#### TASK DIRECTIONS
List every line of the data below that contains the string "terminal". Case counts.

#### RECORD EXCERPTS

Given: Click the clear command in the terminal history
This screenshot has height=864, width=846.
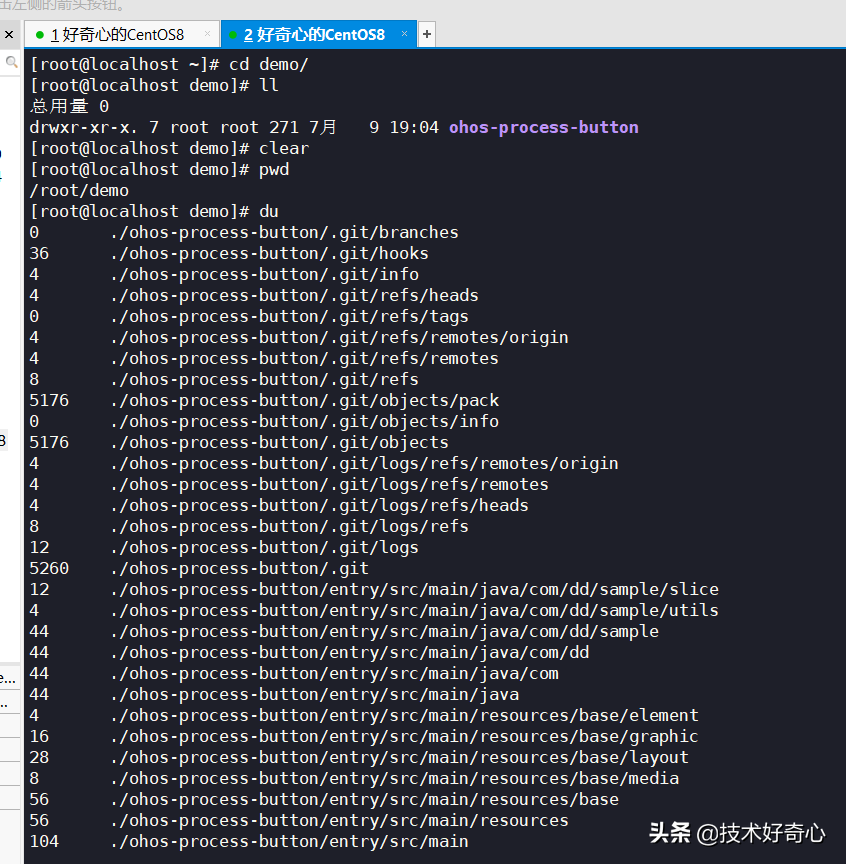Looking at the screenshot, I should pos(283,148).
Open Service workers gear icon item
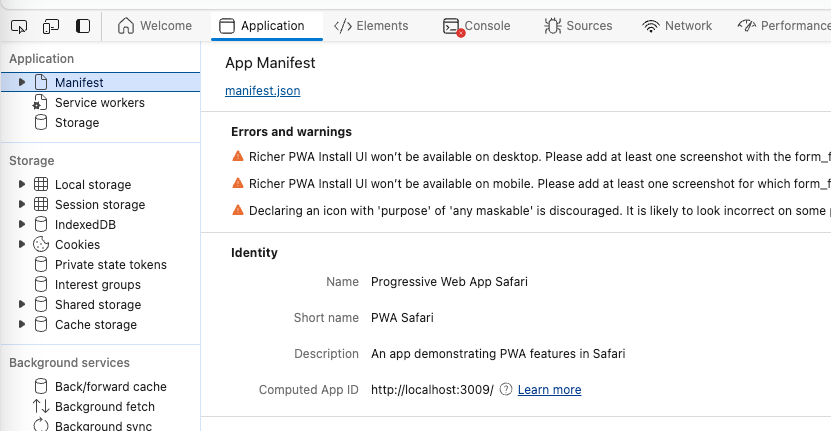The width and height of the screenshot is (831, 431). click(41, 103)
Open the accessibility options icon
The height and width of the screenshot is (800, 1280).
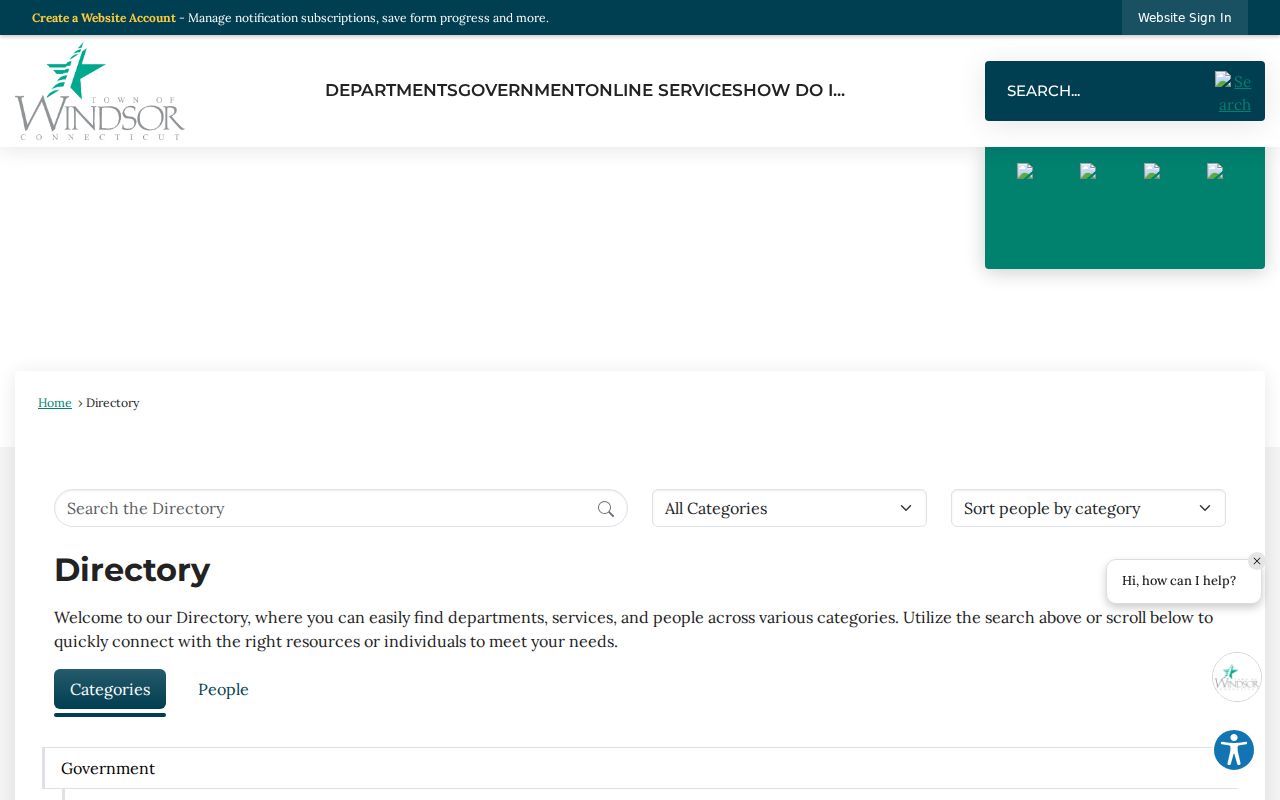coord(1234,750)
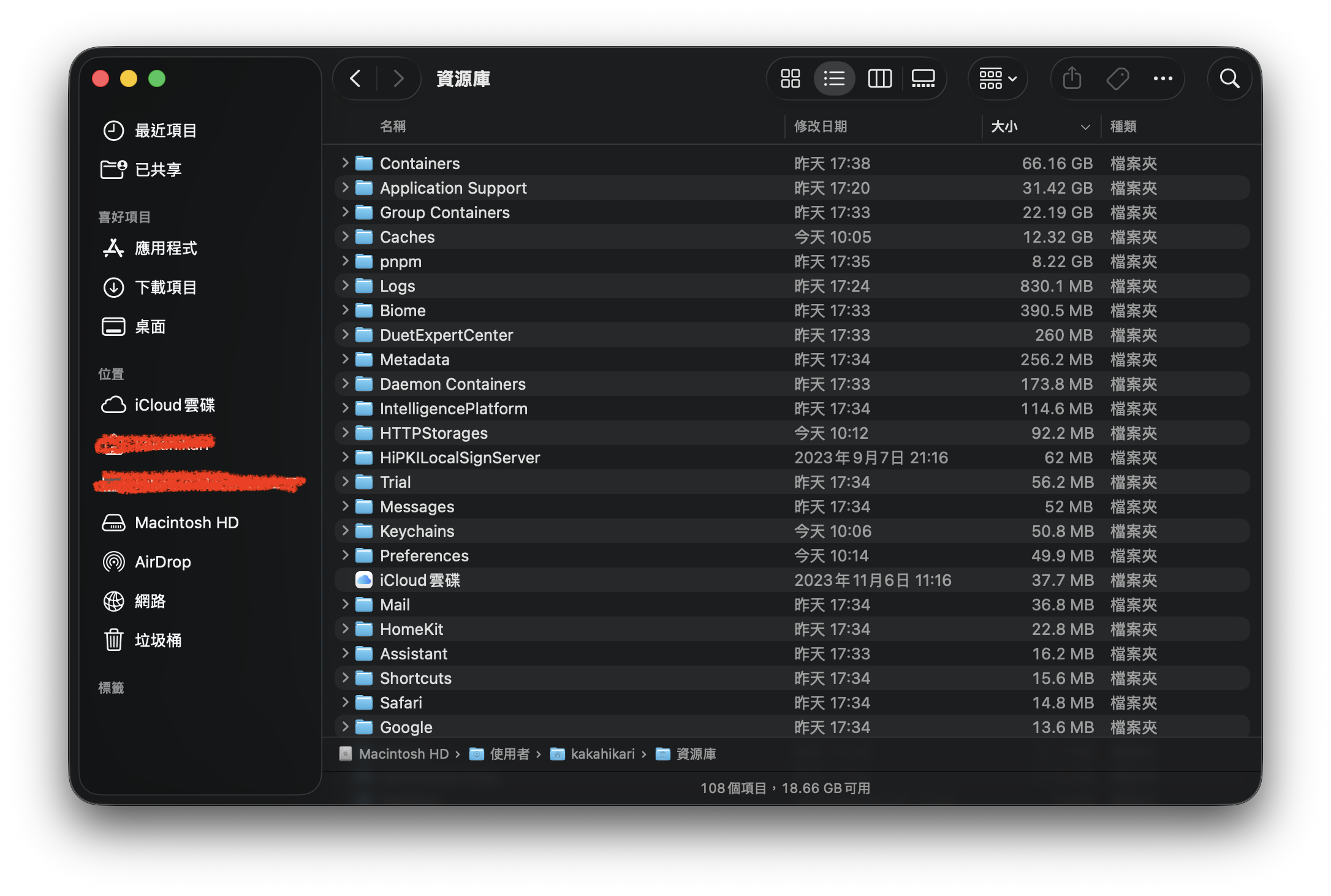Switch to column view
The height and width of the screenshot is (896, 1331).
tap(879, 78)
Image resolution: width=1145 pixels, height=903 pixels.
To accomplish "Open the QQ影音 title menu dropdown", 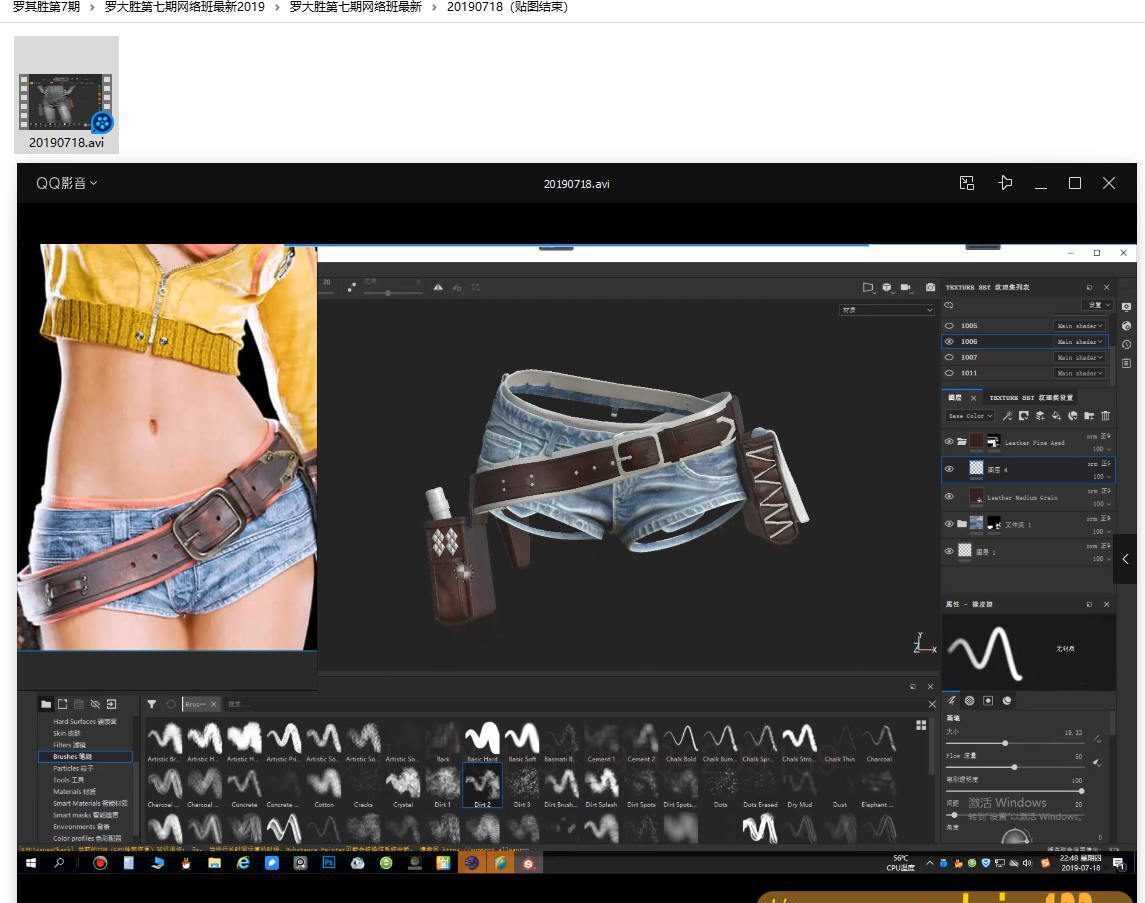I will (x=67, y=183).
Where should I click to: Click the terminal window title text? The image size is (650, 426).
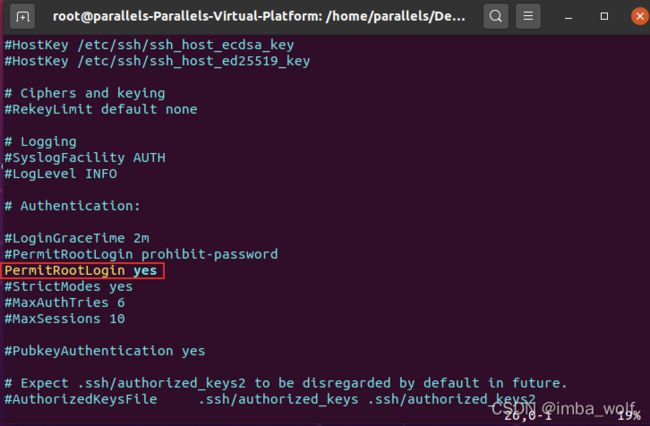pos(259,16)
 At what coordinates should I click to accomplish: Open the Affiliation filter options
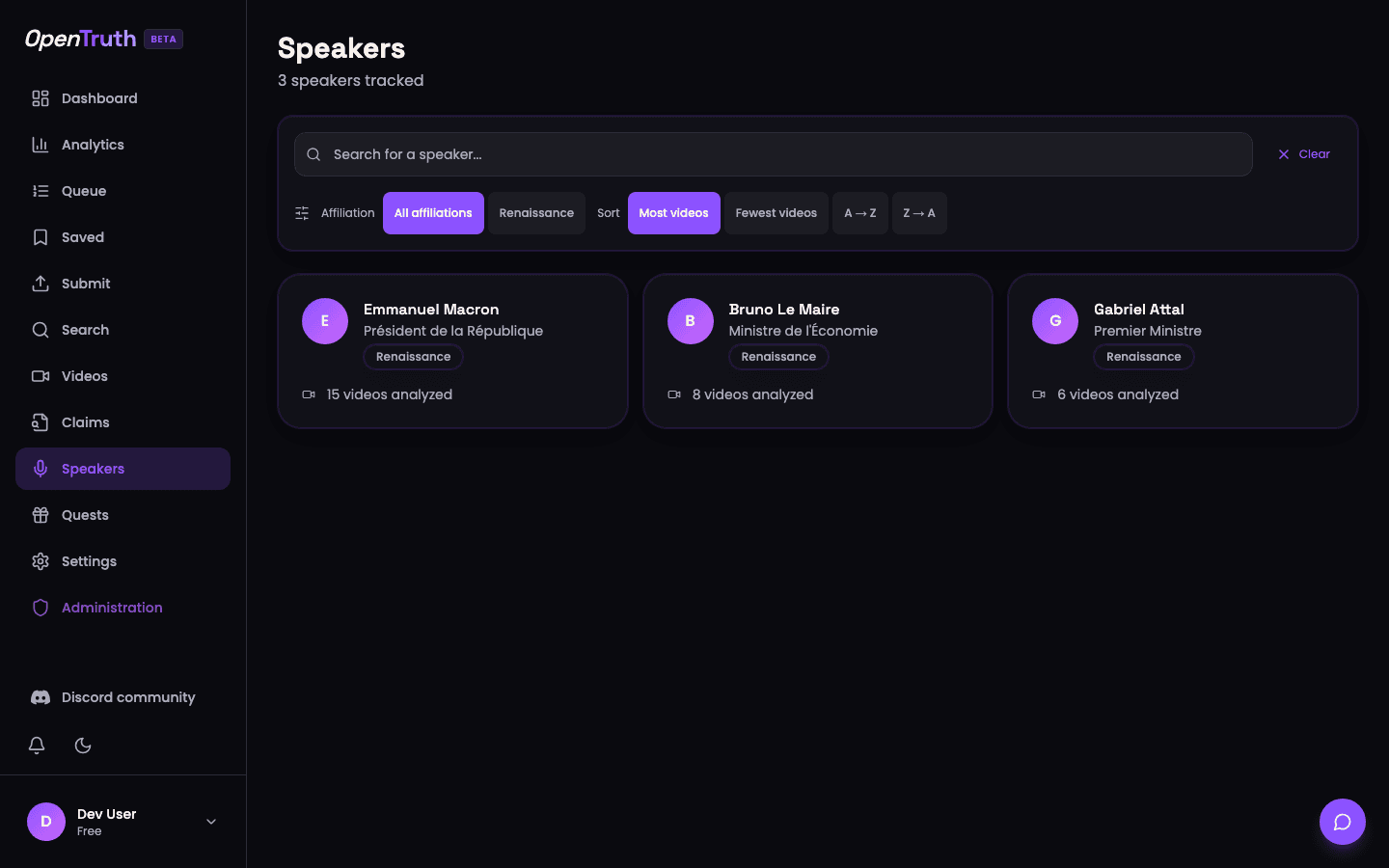tap(302, 212)
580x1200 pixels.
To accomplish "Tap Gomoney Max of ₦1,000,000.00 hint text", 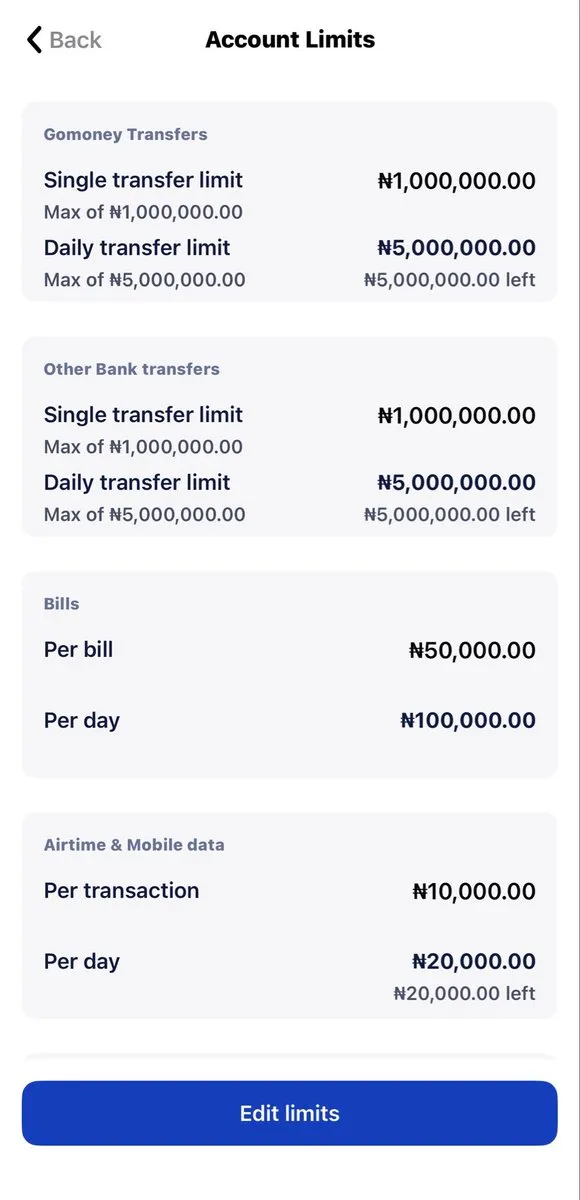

########

#### WRITTEN SOLUTION
Given: Click the clear command in the terminal history
Where should I click to: Click the terminal window title text? The image size is (650, 426).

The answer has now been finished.